TAGATU3: Sudanese Campaign for the Academic and Cultural Boycott of the UAE

We, the undersigned workers and members of academic and cultural institutions, condemn the United Arab Emirates’ role in creating, funding, and prolonging the counter-revolutionary war in Sudan between the Sudanese Armed Forces (SAF) and the Rapid Support Forces (RSF) since its eruption on April 15th 2023. 

This campaign is organized by TAGATU3: Sudanese Campaign for the Academic and Cultural Boycott of the UAE, a group of Sudanese diasporans and allies working to end the UAE’s patronage of the RSF militia and its political complicity in fueling the world’s worst humanitarian crisis in the 21st century

Emirati interventionist strategy in Sudan, though not unique, sits in a class of its own. Its significant counter-revolutionary efforts during the transitional political process foreclosed Sudanese liberatory horizons in favor of military actors, setting the stage for military rivalry that eventually tipped the country into war. As the primary benefactor of the notorious, brutal RSF militia, the UAE has provided an endless stream of funding, arms, and political cover, enabling the militia’s genocides and massacres across Darfur and Kordofan. The Emirates also plays a decisive role in prolonging the fighting through its illicit gold trade with SAF and RSF, providing their war efforts with critical financial lifelines for the foreseeable future. Allowing the UAE’s ruthless sub-imperialism in Sudan to go unchecked will continue to prevent a permanent ceasefire and make a return to the revolution’s core demand of a civilian-led government, withthe military (SAF) to the barracks and the Janjaweed (RSF) dissolved,a receding possibility. 

As the UAE systematically destroys Sudanese universities, schools, archeological sites, cultural institutions and heritage, it continues to rise globally as a cultural and academic powerhouse.
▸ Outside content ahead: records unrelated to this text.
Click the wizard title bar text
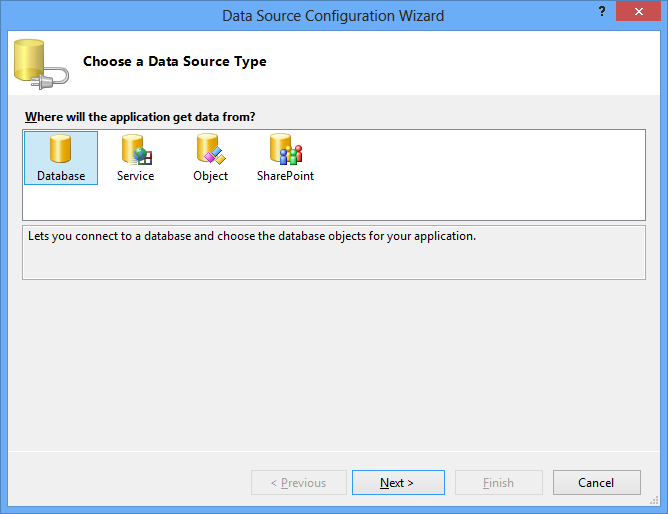Image resolution: width=668 pixels, height=514 pixels. click(333, 15)
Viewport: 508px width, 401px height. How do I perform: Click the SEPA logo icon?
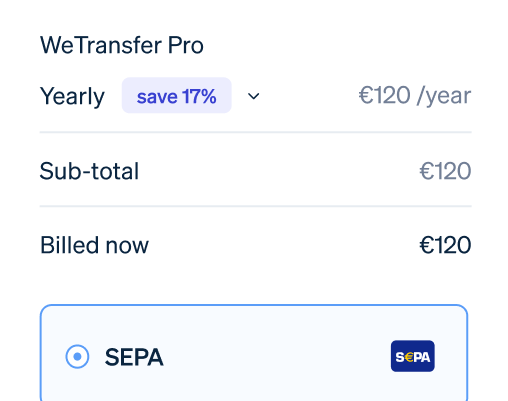click(413, 356)
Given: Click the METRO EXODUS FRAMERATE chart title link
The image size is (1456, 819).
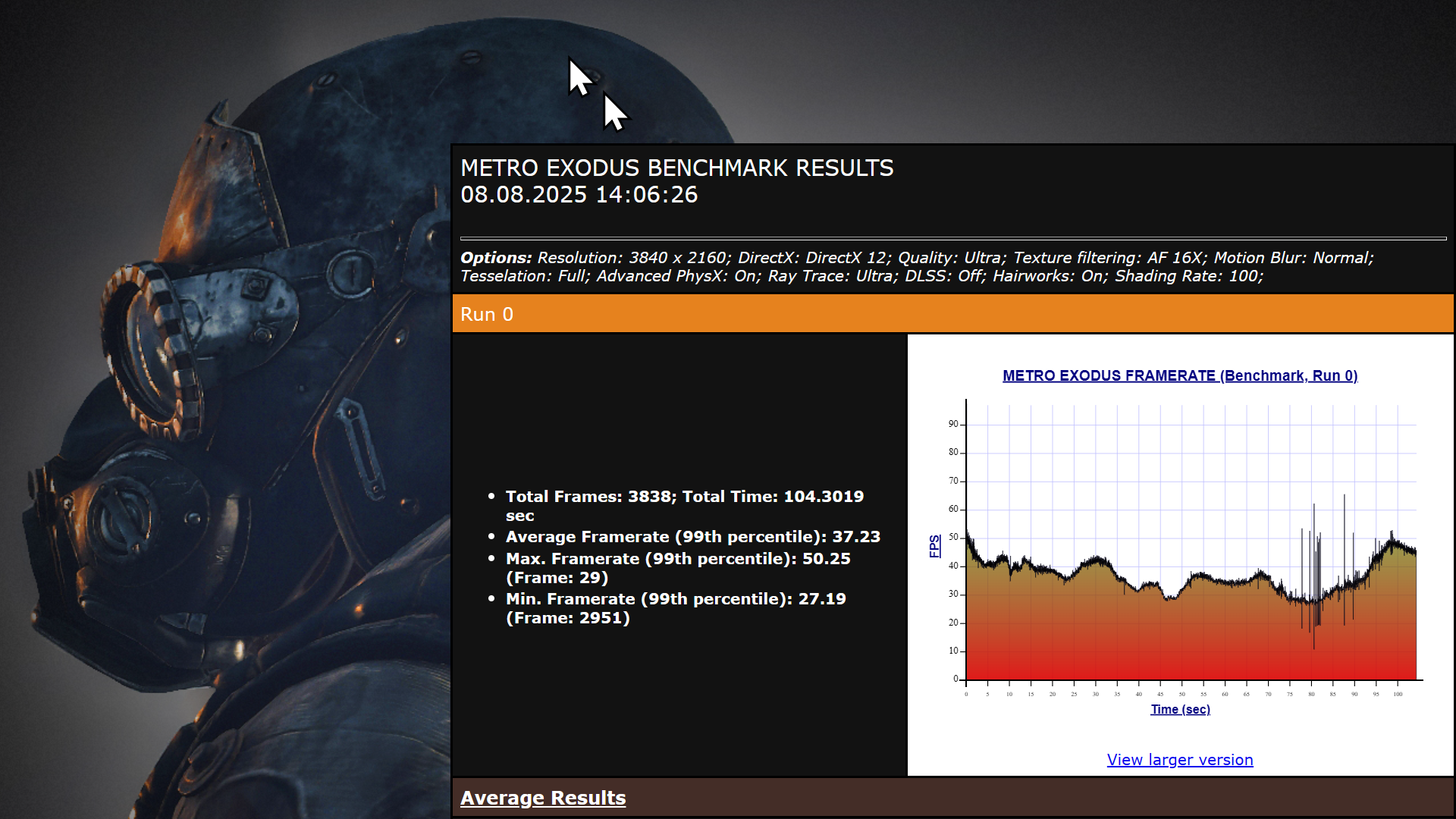Looking at the screenshot, I should pos(1179,375).
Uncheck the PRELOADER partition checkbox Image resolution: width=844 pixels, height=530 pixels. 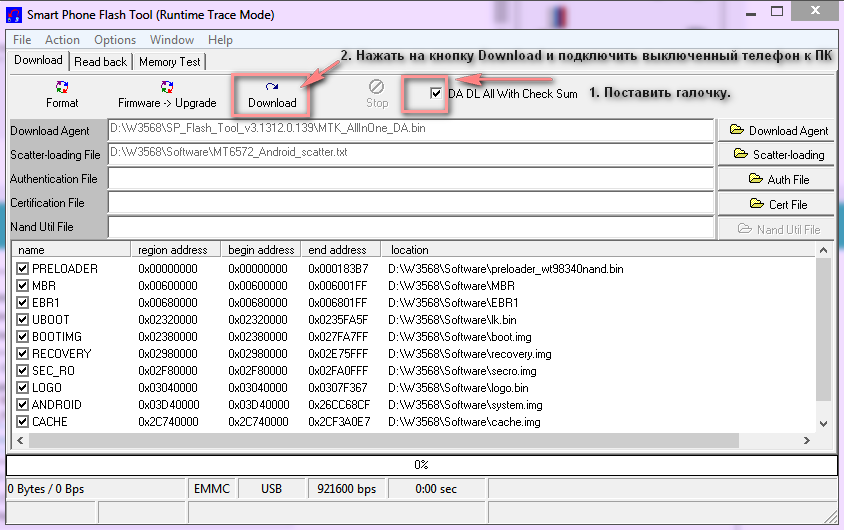pos(23,269)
Its deliberate and well-financed global partnerships with academic and cultural institutions exist to normalize its imperialist violence in Sudan, launder its image and reputation as a repressive autocracy, and escape accountability for its global systems of violence and extraction. Herein, as a collective, we call upon all academics and cultural workers of conscience to organize for a boycott of Emirati institutions complicit in whitewashing the UAE’s human rights violations until the campaign’s demands are met.
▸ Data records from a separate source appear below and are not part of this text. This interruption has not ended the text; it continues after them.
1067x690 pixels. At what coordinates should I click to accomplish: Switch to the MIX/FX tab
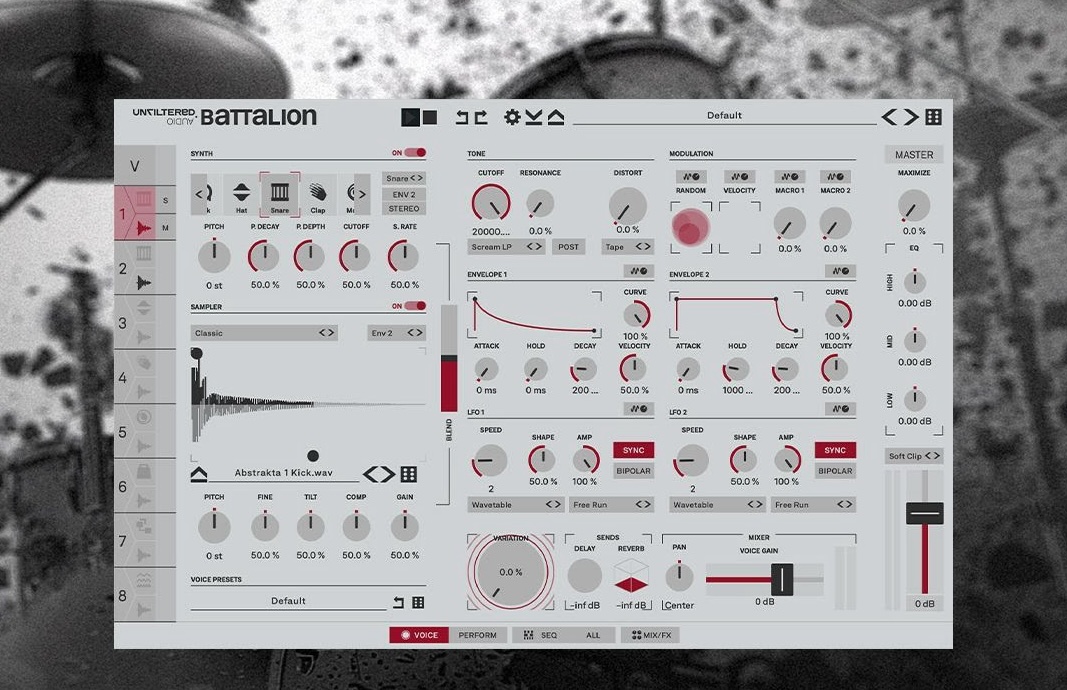pyautogui.click(x=651, y=635)
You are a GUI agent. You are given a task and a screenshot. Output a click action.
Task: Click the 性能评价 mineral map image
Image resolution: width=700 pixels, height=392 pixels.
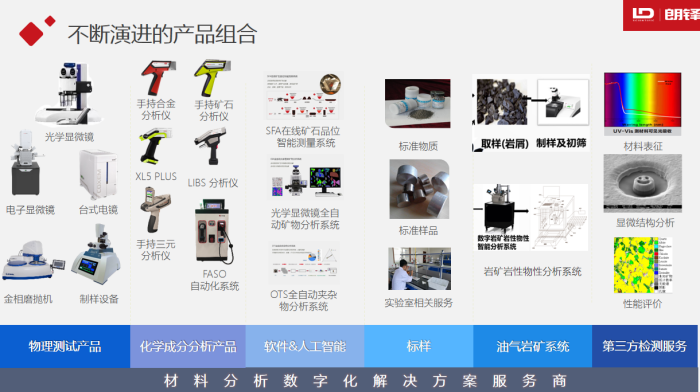tap(642, 265)
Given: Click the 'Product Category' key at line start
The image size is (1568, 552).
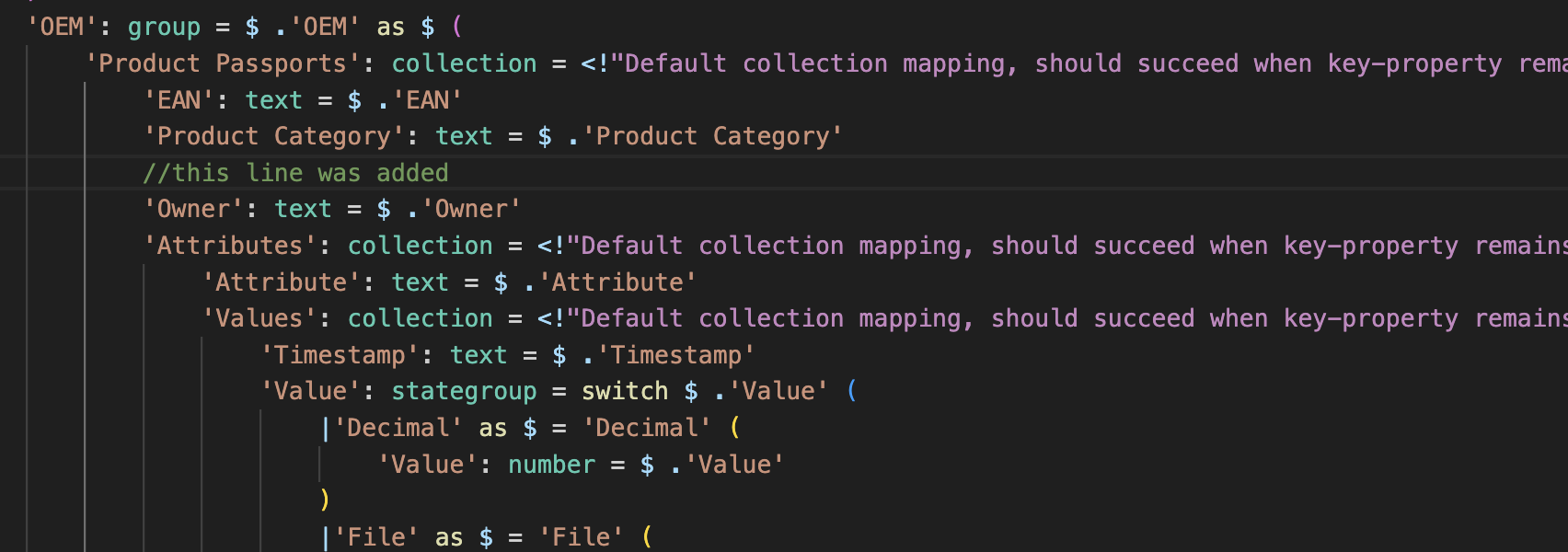Looking at the screenshot, I should coord(273,136).
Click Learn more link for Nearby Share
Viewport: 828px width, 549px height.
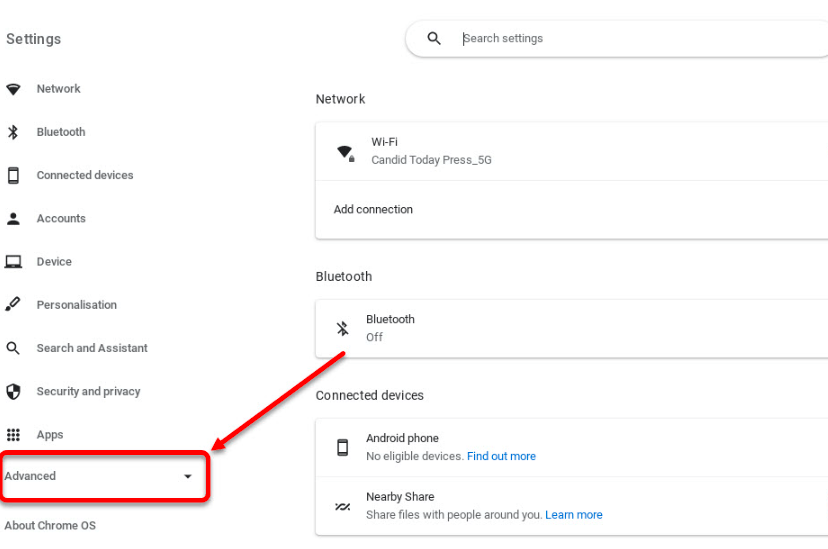(573, 515)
The UAE’s Academic and Cultural Whitewashing Campaign

The UAE’s investments in Western academic institutions are long-standing and point to a trend of academic whitewashing and intellectual capture. Between February 2001 and April 2024, the UAE gifted $402,330,743 to universities based in the United States, with New York University, Harvard University, Boston University, Johns Hopkins University, Columbia University, UC Berkeley, and Stanford University being among the biggest recipients of these monetary gifts. Per the financial reporting of these universities to the federal government, these awards were received for undisclosed reasons, allowing unknown influence by donors and hampering academic freedom

The accelerated expansion of Western universities in the Emirates, particularly through sister and satellite campuses, since the 2010s has lent the UAE further legitimacy and leveraging power in economies of knowledge production. This has recently been expressed in the UAE’s attempt to control and circulate knowledge production on Africa and Sudan in ways that reinforce and enshrine its matrix of power relations on the continent via institutions such as the Global Studies University in Sharjah and NYU Abu Dhabi.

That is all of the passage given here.